Leaving out all pictures, repeat exactly the lines from the one that holds "Task: Download Post" to the last line of the entries below.
○ ○ ○ ○ ○
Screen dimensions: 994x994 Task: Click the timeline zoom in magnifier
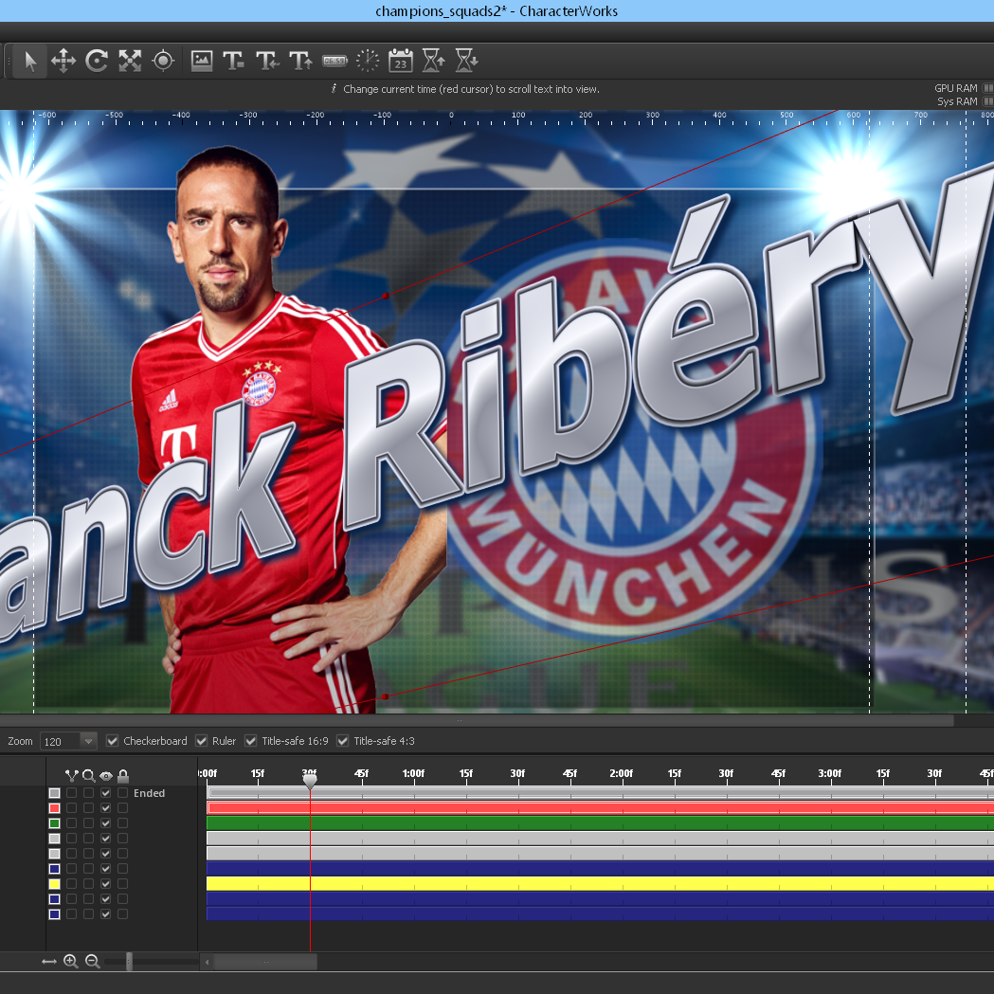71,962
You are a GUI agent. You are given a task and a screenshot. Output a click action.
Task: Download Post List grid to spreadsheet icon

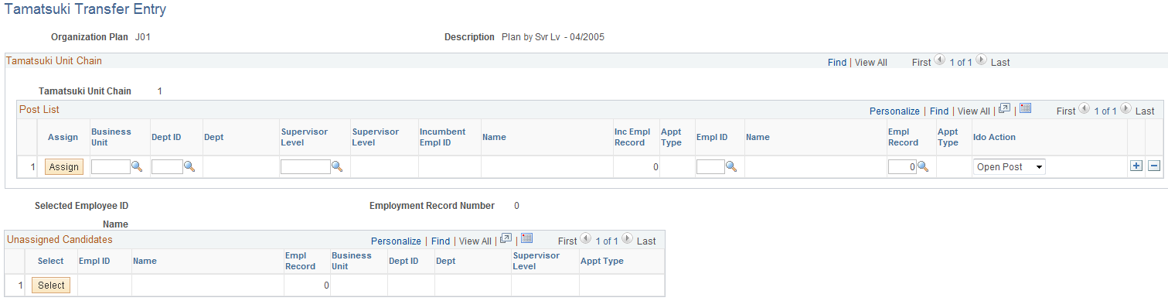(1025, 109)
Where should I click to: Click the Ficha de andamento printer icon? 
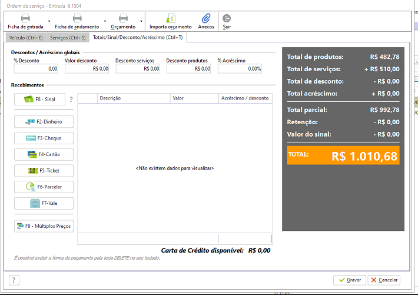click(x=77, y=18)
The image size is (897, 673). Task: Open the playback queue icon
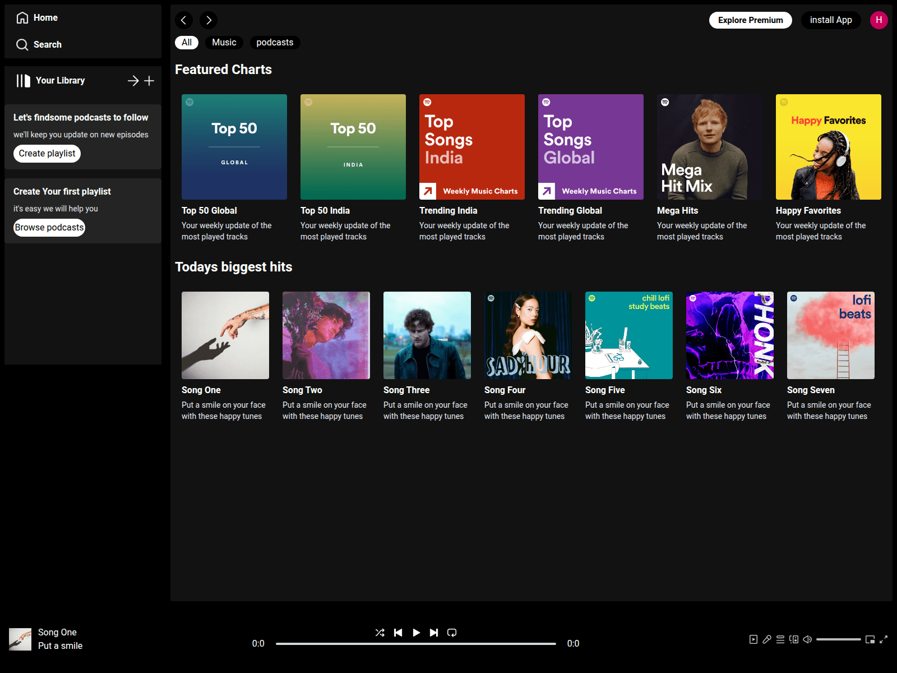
○ ○ ○ ○ ○
= COMPLETED TASK =
Task: Download Post List grid to spreadsheet icon

(1025, 109)
Where should I click to: Click the Ficha de andamento printer icon? 
click(x=77, y=18)
The image size is (897, 673). Task: Open the playback queue icon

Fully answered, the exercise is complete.